U.S. Jewish groups, Israel reach Western Wall deal

Several American Jewish groups celebrated a recent Israeli government decision to greatly expand—and fund—a pluralistic and egalitarian prayer section adjacent to the Western Wall plaza as a first step toward official Israeli recognition of non-Orthodox streams of Judaism.

The Western Wall, or Kotel, the holiest site in Judaism after the Temple Mount, is a remnant of the second Jewish Temple, which was destroyed by the Romans in the year 66.

The decision by Israel’s cabinet will lead to the creation of Israel’s first official prayer site for Jewish people who wish to pray in mixed-gender groups and for women who want to read from a Torah scroll.

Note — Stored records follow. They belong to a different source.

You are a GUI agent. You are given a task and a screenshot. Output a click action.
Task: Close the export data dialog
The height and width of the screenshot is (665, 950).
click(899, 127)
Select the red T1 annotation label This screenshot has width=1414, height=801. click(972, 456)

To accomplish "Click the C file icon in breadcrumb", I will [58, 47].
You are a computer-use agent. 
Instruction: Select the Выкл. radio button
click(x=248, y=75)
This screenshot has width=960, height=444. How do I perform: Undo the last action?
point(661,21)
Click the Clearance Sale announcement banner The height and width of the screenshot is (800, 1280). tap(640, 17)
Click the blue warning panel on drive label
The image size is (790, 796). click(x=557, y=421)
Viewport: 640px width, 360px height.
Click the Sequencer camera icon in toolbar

“The new space is a dramatic, unprecedented, and critical acknowledgment by the State of Israel that Judaism’s holiest site—the Kotel—should incorporate the traditions of the Masorti (Conservative) and Reform streams in which men and women pray together,” the Reform and Conservative movements and the Jewish Federations of North America said in a joint statement.

Although much work regarding the implementation of this decision still remains, the joint statement added, “we are measurably closer today to the ultimate symbol of that reality—one wall for one people.”

The negotiations to create an official mixed-gender space at the southern part of the Western Wall were spearheaded by Prime Minister Benjamin Netanyahu at the urging of non-Orthodox U.S. Jewish leaders and the feminist prayer group Women of the Wall.

Israel’s strictly Orthodox establishment has marginalized both groups. The government does not recognize the authority of Reform and Conservative rabbis and institutions and provides them with only nominal funding.

The decision concludes more than two years of negotiations between the Israeli government, representatives of the Jewish Federations of North America, the Reform and Conservative movements in the United States and Israel, and Women of the Wall.

Under the agreement, the government and quasi-governmental Jewish Agency will provide most of the $8.8 million budget over a two-year period. The enlarged prayer space, which the Con­servative movement has maintained without government funding for 15 years, will be jointly governed by a new body that will include Women of the Wall and the Conservative and Reform movements and will be led by the Jewish Agency’s chairman.

The deal was necessary, all parties say, because the ultra-Orthodox religious authorities who oversee the main northern section of the Western Wall compound refuse all but those who adhere to the strictest interpretation of Jewish law.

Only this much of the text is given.